Şili, sosyalist lider Salvador Allende’nin 1973’te bir darbe ile devrilmesinden ve Pinochet’nin iktidar olmasından beri dünya çapında neoliberalizmin laboratuvarı kabul ediliyor. Ancak 19 Aralık 2021’de sol bir cephenin adayı olan Gabriel Boric Başkanlık seçimlerini kazandı. Boric’in seçim zaferi başta Latin Amerika olmak üzere geniş yankı uyandırdı.

Salvador Allende ve Gabriel Boric benzetmesi de haliyle uzmanların gündemlerinden biriydi.

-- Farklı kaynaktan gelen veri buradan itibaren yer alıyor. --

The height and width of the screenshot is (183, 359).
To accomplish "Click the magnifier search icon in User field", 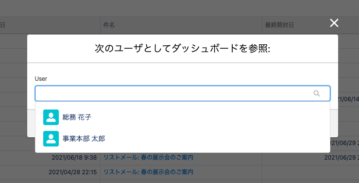I will pyautogui.click(x=317, y=93).
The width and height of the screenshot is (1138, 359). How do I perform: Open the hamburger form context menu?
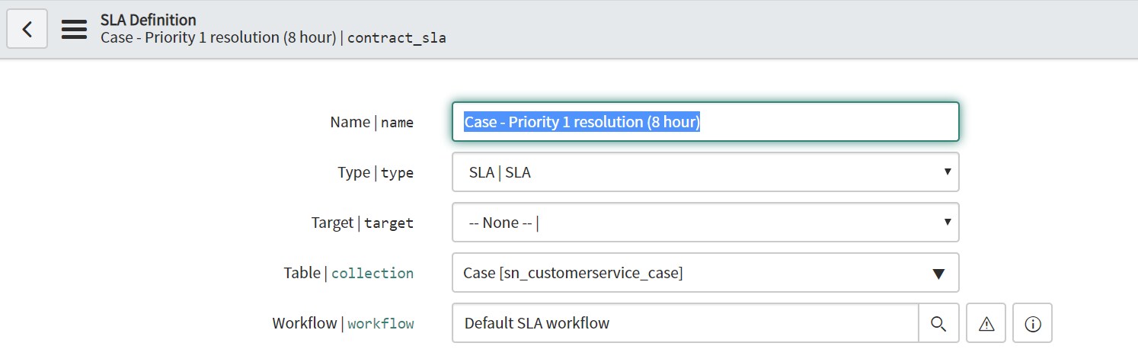click(74, 29)
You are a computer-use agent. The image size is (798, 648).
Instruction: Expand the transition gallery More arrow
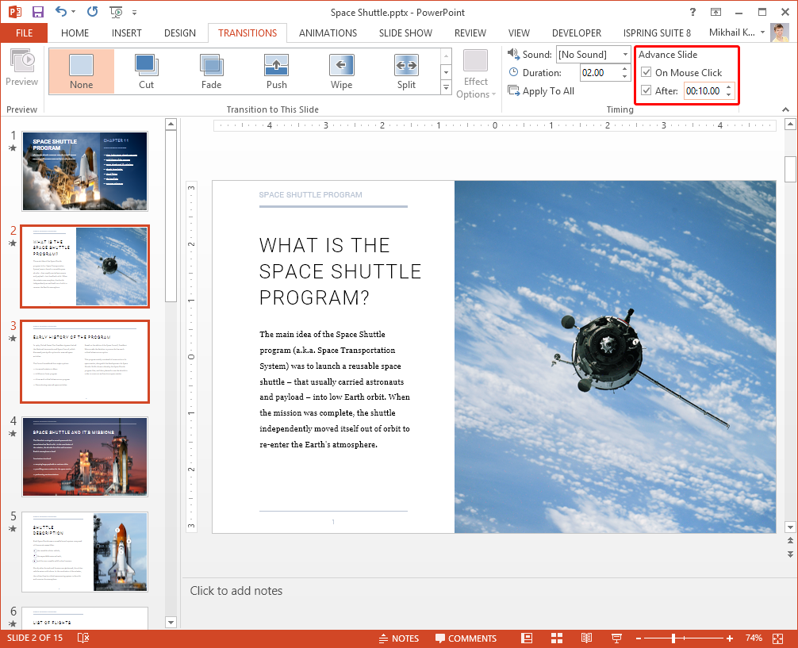click(x=446, y=88)
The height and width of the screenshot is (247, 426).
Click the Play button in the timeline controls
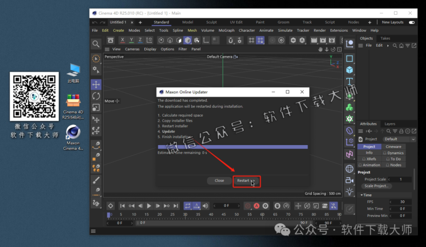tap(149, 205)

United World International sitesinde İngilizce yayımlanan makale şöyle:

Bir ülkenin devrimci geçmişi, hükümetin değiştiği günlerde hafızalarda canlanır. Seçim yarışında kaybeden aday, karşı-devrimci güçlere açıkça sahip çıkıyorsa, devrimci geçmiş daha da canlanır. Bir de kazanan aday solu temsil ediyorsa ve siyasi geçmişi önemli ölçüde radikal hareketler içinde şekillenmişse, artık dün ile bugün tartışmalarda iç içe geçer.

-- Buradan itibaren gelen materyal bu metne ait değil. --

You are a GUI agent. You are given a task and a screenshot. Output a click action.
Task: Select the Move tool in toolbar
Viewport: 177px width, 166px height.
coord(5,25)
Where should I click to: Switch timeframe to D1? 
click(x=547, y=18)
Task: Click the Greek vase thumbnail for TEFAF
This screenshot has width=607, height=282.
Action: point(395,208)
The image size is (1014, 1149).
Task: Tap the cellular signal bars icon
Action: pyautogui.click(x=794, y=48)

Seçim sonuçları ülkenin bulunduğu kıtadaki genel eğilimi tasdik ediyorsa, yeni başkan sadece 35 yaşında genç ise şu soru kaçınılmaz hale geliyor:

19 Aralık'taki cumhurbaşkanlığı seçimlerinde yüzde 56 oyla sahip olan Gabriel Boric, Şili'nin yeni Salvador Allende'si mi?

ŞİLİ: EVE DÖNEN “KARDEŞ”

“Semboller önemlidir”, diye vurguluyor Meksika'nın önde gelen solcu günlük gazetesi La Jornada’nın köşe yazarı Pedro Miguel United World International'a: “Salvador Allende, Pablo Neruda, Victor Jara… Bunlar bizim kıtamızın tamamının benimsediği sembollerdi. Şili Allende zamanında, Unidad Popular zamanında tüm dünya için bir umuttu. Onlar şiddete başvurmadan bir toplumsal dönüşümün kapısını araladılar.”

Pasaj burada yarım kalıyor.